WHAT IS NEEDED: Your task is to repeat the entries exactly from their first line through the line with "Given: Click the blue knob on left fin", and to stop there.

EXERCISE INPUT:
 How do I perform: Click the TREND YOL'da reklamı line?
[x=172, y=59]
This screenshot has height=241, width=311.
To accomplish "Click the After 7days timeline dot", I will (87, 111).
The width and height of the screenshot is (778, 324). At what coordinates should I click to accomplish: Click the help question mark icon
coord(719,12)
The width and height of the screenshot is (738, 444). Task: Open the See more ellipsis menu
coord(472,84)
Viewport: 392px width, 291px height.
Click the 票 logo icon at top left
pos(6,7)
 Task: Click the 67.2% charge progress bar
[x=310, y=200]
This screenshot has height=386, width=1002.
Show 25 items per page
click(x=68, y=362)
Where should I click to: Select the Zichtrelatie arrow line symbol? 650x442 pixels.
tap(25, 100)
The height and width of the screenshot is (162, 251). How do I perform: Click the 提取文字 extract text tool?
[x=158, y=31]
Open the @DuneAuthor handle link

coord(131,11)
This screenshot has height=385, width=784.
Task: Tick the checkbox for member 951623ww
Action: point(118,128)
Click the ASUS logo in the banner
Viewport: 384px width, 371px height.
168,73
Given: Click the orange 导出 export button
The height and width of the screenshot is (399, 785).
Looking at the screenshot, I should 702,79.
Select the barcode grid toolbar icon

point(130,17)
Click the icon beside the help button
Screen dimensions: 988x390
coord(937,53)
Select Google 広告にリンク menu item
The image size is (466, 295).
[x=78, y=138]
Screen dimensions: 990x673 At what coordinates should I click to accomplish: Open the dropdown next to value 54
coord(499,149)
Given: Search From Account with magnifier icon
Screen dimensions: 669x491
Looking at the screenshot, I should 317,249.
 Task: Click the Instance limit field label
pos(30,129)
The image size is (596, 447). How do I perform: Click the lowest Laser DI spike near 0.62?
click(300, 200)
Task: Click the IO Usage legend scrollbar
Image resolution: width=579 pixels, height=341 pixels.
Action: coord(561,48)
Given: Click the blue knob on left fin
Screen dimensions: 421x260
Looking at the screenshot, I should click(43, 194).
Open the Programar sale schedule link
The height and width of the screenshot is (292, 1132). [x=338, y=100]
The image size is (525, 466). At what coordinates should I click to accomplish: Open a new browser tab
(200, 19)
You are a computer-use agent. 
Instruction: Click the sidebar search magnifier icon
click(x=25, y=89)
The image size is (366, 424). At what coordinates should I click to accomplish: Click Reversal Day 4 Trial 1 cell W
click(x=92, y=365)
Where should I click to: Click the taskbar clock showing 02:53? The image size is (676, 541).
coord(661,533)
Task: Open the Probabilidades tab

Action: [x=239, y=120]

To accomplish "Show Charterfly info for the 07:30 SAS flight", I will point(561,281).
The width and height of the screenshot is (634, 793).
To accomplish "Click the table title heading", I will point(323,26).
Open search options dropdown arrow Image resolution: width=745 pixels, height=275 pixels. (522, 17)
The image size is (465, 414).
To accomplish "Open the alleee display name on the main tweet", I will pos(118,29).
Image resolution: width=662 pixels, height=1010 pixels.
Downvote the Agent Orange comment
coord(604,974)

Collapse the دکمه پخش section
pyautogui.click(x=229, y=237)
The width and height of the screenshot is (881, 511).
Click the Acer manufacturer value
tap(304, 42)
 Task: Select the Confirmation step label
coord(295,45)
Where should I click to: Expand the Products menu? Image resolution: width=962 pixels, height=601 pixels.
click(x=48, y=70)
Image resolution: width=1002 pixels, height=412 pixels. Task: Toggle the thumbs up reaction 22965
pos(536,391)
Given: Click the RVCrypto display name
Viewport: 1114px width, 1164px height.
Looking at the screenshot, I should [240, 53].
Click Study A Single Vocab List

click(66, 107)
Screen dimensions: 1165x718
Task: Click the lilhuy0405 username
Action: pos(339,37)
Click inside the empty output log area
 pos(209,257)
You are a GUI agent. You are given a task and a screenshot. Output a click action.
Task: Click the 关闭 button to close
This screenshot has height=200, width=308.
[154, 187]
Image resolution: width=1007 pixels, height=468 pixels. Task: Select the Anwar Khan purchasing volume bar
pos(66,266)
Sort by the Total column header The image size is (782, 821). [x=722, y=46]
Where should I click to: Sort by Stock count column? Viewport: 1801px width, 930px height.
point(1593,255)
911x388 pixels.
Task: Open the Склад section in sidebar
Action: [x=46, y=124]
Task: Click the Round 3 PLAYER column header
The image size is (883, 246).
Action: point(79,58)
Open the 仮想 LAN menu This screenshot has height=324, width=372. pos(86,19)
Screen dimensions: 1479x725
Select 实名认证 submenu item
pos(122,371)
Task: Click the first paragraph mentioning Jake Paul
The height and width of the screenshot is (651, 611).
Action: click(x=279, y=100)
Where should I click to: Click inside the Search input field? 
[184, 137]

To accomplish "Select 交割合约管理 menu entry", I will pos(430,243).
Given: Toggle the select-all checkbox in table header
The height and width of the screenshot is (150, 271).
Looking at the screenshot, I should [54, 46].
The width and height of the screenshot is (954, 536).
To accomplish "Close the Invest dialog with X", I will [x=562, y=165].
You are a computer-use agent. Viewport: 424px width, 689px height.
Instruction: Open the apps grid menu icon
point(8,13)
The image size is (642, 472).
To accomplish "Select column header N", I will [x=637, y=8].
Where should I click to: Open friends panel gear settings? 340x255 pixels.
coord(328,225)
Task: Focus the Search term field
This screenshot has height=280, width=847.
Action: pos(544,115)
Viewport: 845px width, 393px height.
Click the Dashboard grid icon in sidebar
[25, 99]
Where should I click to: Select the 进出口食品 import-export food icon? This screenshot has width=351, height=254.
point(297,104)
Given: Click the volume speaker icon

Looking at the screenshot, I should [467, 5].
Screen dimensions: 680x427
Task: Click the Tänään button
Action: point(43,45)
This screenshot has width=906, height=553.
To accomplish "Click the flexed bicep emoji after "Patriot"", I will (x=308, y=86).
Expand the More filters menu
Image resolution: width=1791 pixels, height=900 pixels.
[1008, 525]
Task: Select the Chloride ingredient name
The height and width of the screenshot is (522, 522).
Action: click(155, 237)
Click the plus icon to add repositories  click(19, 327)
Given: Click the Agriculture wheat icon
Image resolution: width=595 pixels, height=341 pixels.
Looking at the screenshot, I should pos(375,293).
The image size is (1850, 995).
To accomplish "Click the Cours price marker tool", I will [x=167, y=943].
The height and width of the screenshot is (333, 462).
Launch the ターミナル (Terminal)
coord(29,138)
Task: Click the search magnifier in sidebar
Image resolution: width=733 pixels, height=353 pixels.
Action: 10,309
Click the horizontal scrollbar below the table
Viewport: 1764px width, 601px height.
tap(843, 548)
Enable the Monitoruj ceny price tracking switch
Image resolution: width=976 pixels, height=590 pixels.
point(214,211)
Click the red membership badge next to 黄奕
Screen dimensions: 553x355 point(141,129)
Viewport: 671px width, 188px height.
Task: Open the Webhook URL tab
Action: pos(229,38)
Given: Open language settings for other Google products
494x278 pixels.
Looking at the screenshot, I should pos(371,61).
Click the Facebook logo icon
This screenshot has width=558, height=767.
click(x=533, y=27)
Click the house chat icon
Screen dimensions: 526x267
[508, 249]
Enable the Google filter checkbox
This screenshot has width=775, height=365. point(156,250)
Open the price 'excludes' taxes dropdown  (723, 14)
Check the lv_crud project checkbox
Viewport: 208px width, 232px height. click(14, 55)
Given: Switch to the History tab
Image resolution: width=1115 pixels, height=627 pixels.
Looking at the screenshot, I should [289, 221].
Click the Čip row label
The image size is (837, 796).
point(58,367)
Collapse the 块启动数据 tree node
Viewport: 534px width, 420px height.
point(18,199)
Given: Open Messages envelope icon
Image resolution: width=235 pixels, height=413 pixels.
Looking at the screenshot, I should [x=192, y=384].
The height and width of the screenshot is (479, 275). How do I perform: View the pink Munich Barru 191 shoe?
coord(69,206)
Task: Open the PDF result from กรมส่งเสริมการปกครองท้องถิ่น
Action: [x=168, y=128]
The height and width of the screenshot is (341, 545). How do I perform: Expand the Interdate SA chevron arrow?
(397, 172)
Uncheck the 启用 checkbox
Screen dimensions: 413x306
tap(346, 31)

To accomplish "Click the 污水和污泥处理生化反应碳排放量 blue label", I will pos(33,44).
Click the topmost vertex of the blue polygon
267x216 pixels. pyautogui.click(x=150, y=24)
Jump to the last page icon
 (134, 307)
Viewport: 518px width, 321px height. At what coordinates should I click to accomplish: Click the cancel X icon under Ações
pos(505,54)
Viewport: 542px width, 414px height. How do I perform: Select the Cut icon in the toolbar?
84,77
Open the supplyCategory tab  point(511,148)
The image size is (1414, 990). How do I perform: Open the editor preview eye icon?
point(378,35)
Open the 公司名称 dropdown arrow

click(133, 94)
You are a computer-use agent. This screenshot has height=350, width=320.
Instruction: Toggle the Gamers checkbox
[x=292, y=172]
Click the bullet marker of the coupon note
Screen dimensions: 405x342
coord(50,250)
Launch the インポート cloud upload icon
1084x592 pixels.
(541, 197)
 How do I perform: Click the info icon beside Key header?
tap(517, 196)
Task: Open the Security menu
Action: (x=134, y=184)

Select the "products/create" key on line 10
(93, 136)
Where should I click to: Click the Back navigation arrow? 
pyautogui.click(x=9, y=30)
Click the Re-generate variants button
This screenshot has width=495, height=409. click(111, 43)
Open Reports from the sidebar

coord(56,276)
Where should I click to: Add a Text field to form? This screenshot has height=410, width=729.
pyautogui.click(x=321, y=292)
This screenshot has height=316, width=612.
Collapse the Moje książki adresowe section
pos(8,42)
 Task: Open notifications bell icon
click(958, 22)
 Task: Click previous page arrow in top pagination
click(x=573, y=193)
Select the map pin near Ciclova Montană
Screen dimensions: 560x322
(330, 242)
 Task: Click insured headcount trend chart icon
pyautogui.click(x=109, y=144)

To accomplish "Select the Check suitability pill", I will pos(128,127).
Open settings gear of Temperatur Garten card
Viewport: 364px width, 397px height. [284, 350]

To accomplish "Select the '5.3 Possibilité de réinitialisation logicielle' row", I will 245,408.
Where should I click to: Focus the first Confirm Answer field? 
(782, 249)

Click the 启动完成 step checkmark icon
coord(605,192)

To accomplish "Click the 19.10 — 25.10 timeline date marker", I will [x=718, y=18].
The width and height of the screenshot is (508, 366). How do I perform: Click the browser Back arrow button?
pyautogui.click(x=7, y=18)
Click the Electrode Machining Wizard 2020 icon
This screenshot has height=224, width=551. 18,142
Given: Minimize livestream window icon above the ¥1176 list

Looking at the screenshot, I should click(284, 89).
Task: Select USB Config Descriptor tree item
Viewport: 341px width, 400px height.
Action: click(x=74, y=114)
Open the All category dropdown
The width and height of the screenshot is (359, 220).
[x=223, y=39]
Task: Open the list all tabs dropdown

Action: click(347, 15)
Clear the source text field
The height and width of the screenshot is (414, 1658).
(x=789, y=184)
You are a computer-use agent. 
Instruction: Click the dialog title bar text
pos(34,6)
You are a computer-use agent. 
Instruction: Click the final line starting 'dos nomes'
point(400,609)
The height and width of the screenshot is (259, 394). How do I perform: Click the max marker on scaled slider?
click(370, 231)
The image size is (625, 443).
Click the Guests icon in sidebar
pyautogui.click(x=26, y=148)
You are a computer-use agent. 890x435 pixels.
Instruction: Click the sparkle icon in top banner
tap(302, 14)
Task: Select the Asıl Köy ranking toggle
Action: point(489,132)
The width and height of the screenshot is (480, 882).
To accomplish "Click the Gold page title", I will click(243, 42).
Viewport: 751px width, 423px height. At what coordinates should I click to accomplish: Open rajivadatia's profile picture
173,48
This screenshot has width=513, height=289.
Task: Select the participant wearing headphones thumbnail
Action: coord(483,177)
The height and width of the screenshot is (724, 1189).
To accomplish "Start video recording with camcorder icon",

RESPONSE TO THE EXERCISE:
 How do I perform: Click the TREND YOL'da reklamı line?
[x=172, y=59]
This screenshot has height=241, width=311.
To accomplish "Click the After 7days timeline dot", I will (87, 111).
The width and height of the screenshot is (778, 324). At what coordinates should I click to accomplish: Click the help question mark icon
coord(719,12)
The width and height of the screenshot is (738, 444). Task: Open the See more ellipsis menu
coord(472,84)
Viewport: 392px width, 291px height.
Click the 票 logo icon at top left
pos(6,7)
 Task: Click the 67.2% charge progress bar
[x=310, y=200]
This screenshot has height=386, width=1002.
Show 25 items per page
click(x=68, y=362)
Where should I click to: Select the Zichtrelatie arrow line symbol? 650x442 pixels.
tap(25, 100)
The height and width of the screenshot is (162, 251). How do I perform: Click the 提取文字 extract text tool?
[x=158, y=31]
Open the @DuneAuthor handle link

coord(131,11)
This screenshot has height=385, width=784.
Task: Tick the checkbox for member 951623ww
Action: point(118,128)
Click the ASUS logo in the banner
Viewport: 384px width, 371px height.
168,73
Given: Click the orange 导出 export button
The height and width of the screenshot is (399, 785).
Looking at the screenshot, I should 702,79.
Select the barcode grid toolbar icon

point(130,17)
Click the icon beside the help button
Screen dimensions: 988x390
coord(937,53)
Select Google 広告にリンク menu item
The image size is (466, 295).
[x=78, y=138]
Screen dimensions: 990x673 At what coordinates should I click to accomplish: Open the dropdown next to value 54
coord(499,149)
Given: Search From Account with magnifier icon
Screen dimensions: 669x491
Looking at the screenshot, I should 317,249.
 Task: Click the Instance limit field label
pos(30,129)
The image size is (596, 447). How do I perform: Click the lowest Laser DI spike near 0.62?
click(300, 200)
Task: Click the IO Usage legend scrollbar
Image resolution: width=579 pixels, height=341 pixels.
Action: coord(561,48)
Given: Click the blue knob on left fin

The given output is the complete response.